At least 50 people were wounded in the altercations, two Iraqi security officials said. They spoke on condition of anonymity in line with regulations.
Among the wounded were 30 demonstrators and less than a dozen pilgrims, including women. Some of the militiamen guarding the shrines were also wounded.
Poland, Lithuania pull Belarusian envoys
WARSAW, Poland -- Poland and Lithuania have recalled their ambassadors from neighboring Belarus, where hundreds of people have been detained during widespread protests against the authoritarian president who won a sixth term in office in an election widely seen as rigged.
The foreign ministries of Poland and Lithuania, nations that offer support to the Belarusian opposition, have said they were recalling their ambassadors from Minsk for consultations.

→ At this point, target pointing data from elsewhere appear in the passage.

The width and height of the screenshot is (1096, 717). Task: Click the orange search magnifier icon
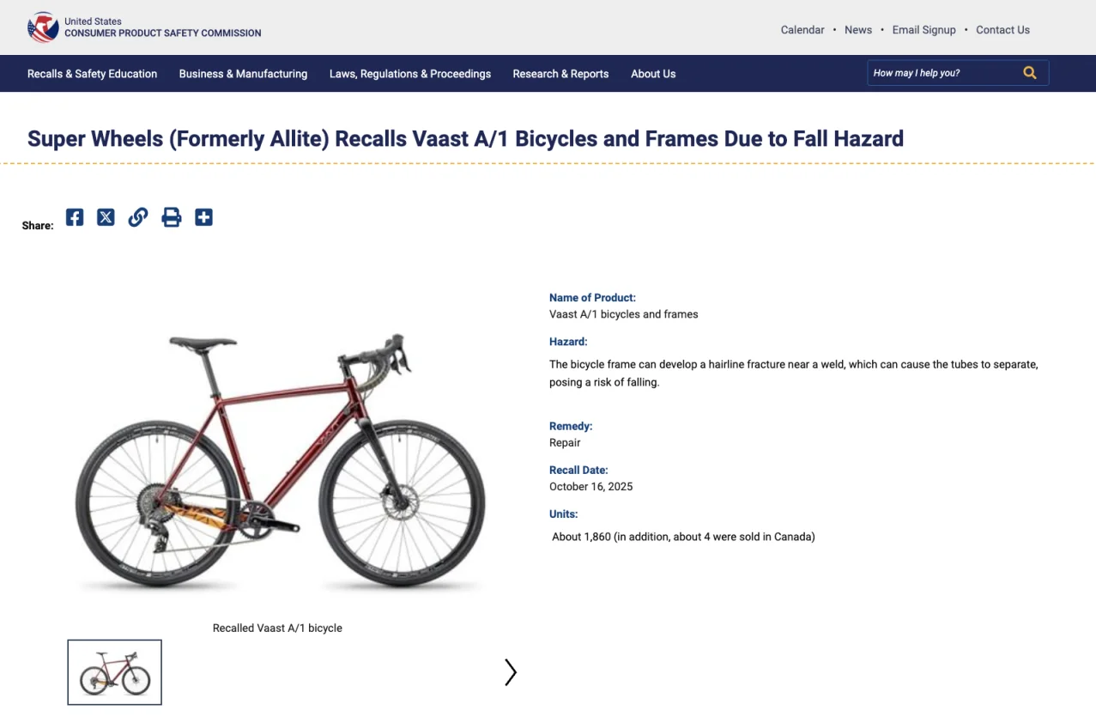point(1030,73)

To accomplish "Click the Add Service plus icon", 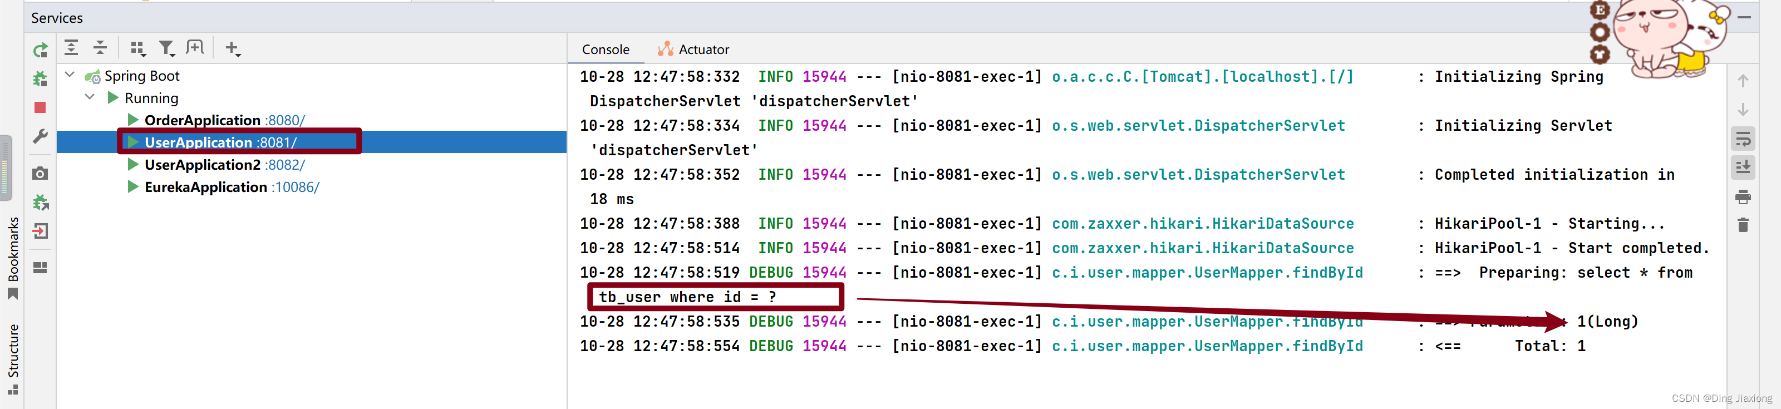I will [233, 48].
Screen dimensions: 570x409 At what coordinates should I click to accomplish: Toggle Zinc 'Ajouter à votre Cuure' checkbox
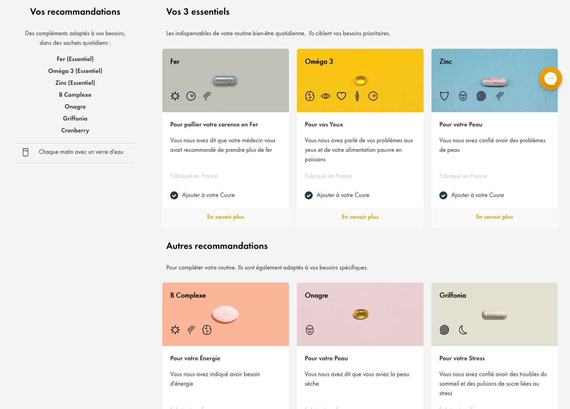pyautogui.click(x=443, y=195)
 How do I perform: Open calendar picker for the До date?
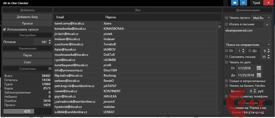tap(259, 75)
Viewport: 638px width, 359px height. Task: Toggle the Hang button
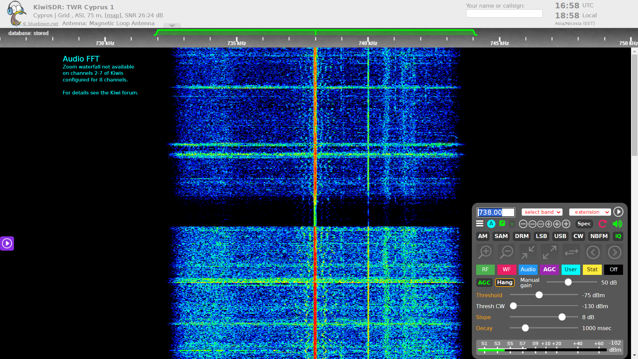pos(505,283)
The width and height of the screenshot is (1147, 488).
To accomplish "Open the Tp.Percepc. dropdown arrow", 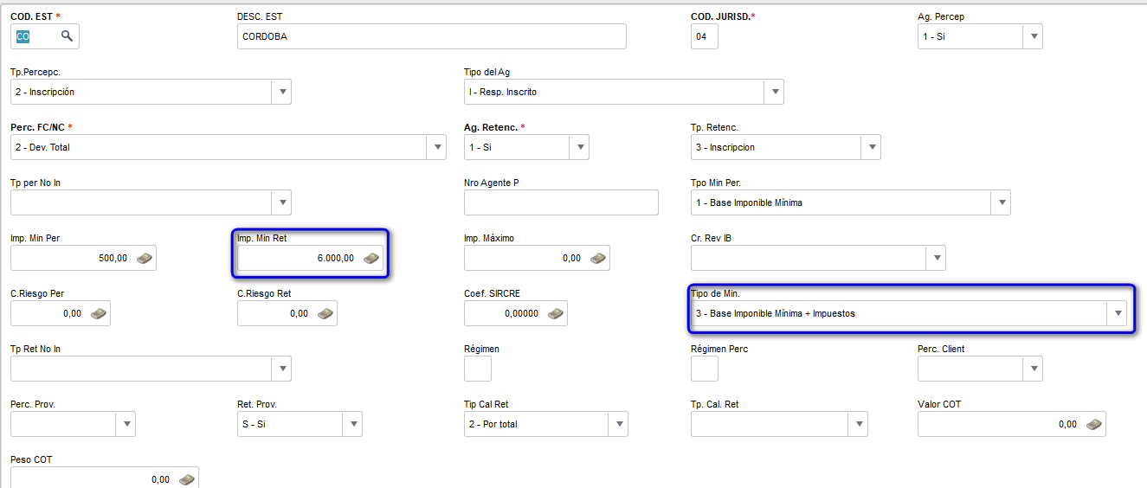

Poland suggested ambassadors from some other European Union nations were also being recalled.
The move by Poland and Lithuania followed Friday's announcement by Belarus that it was recalling its ambassadors from the two countries and urging them to do the same. Belarus also demanded that Poland and Lithuania scale down their missions in the country because of their "destructive activity."
Unprecedented mass protests have rocked Belarus ever since Aug. 9 presidential election that gave authoritarian president, Alexander Lukashenko, a sixth straight term, with 80% of vote, but which the opposition says was rigged.
EU: Hungary law changes out of line
BRUSSELS -- The European Union's highest court ruled Tuesday that changes by Hungary to its law on higher education, which effectively forced a university founded by George Soros to leave the country weren't in line with EU law.
The European Court of Justice ruled against Prime Minister Viktor Orban's government, saying in the ruling that "the conditions introduced by Hungary to enable foreign higher education institutions to carry out their activities in its territory are incompatible with EU law."
At the heart of the conflict is the fate of the Central European University established by Soros, a Hungarian-American financier. Under pressure from Orban, it had to relocate most of its main activities to Vienna from Budapest, where it had been operating since the early 1990s.
Orban has been a vocal critic of Soros for years, arguing that the billionaire philanthropist is intent on undermining European values with his liberal views on migration, claims Soros has denied.
13 bodies found in 2 SUVs in Mexico
MEXICO CITY -- Authorities in Mexico said Tuesday that 13 bodies were found stuffed into two SUVs in northern Mexico, while a shooting attack on a funeral in another state killed five and wounded four.
The violence appears to be part of bloody turf battles involving the Jalisco cartel that has left dozens dead in recent weeks.
Prosecutors in the northern state of San Luis Potosi said the bodies of 11 men and two women were found Monday in two SUVs on the side of a road near the border with the neighboring state of Zacatecas.
Prosecutors said Tuesday that a hand-written drug gang message was found at the scene, and local media reported the message was signed by the Jalisco cartel. One of the vehicles had Jalisco license plates.
In Mexico's most violent state, Guanajuato, officials said five people were killed and four wounded in a shooting attack Monday on a funeral in the town of Jaral del Progreso.
The victims were apparently there to mourn the victim of a previous killing.